Mit "Two Feed Stand" hatten Gardenian wohl eines der groovigsten Göteburg Death Metal Alben veröffentlicht und sich so ein wenig von Bands wie In Flames usw. entfernt. Da Gitarrist Niklas bei denen eine zeitlang ausgeholfen hat und so in Kontakt mit Nuclear Blast kam, war es nur eine Frage der Zeit bis auch Gardenian dort landen. Naja, ist ja nicht von Nachteil, doch trotzdem haben Gardenian eine kleine Kursänderung vorgenommen, denn die fetten Grooves vom Debüt sind größtenteils verschwunden und sind reinen Metalriffs und einigen progressiveren Elementen zum Opfer gefallen, die der Band aber auch sehr gut zu Gesicht stehen. Und man ist sogar noch einen Schritt weitergegangen und vermischt cleane Vocals, die durch den Artch Sänger eingesungen wurden, mit den typischen Death Metal Gegrunze, was der Musik einen totalen eigenen Stil gibt.

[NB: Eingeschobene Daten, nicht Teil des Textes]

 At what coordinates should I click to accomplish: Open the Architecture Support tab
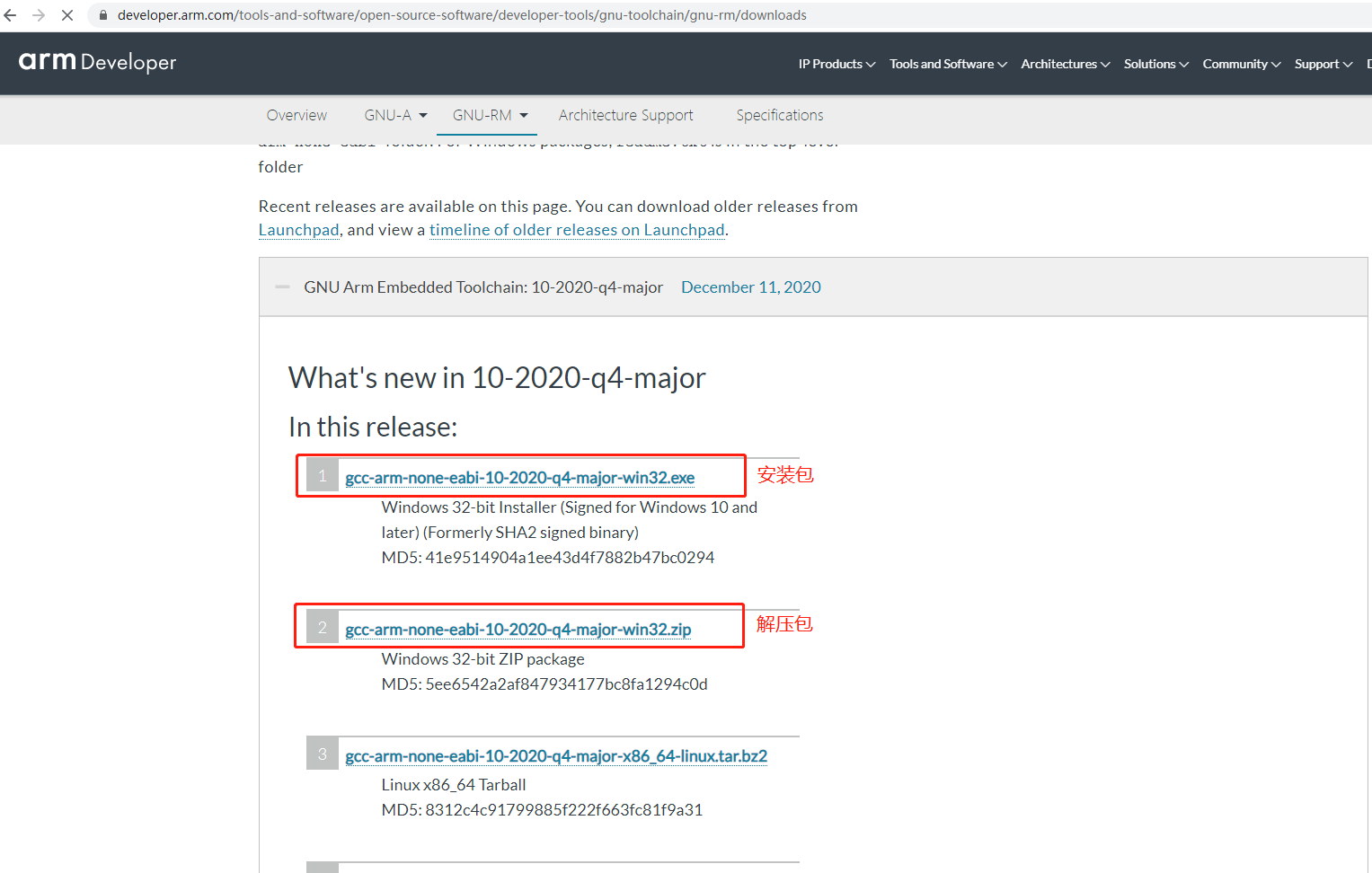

Obwohl der cleane Gesang manchmal kurz vorm nerven ist, passt diese Kombination hervorrand zusammen und machen "Soulburner" wirklich zu einem klasse Album, das locker zu den Top 5 Schweden Death Metal Alben dieses Jahres gehört, obwohl das Jahr noch nicht zu Ende ist. Der einzige Nachteil ist, das der Speed ein wenig aus den Songs genommen wurde, lediglich beim Opener wird noch Gas gegeben, der Rest ist im Midtempobereich angesiedelt. Doch das sollte keinen Death Metal Fan und gerade die des schwedischen davon abhalten, dieses Album von sich fernzuhalten, im Gegenteil, der Geldbeutel muß gezückt werden. Sicherlich einer der Höhepunkte auf den kommenden Nuclear Blast Festivals.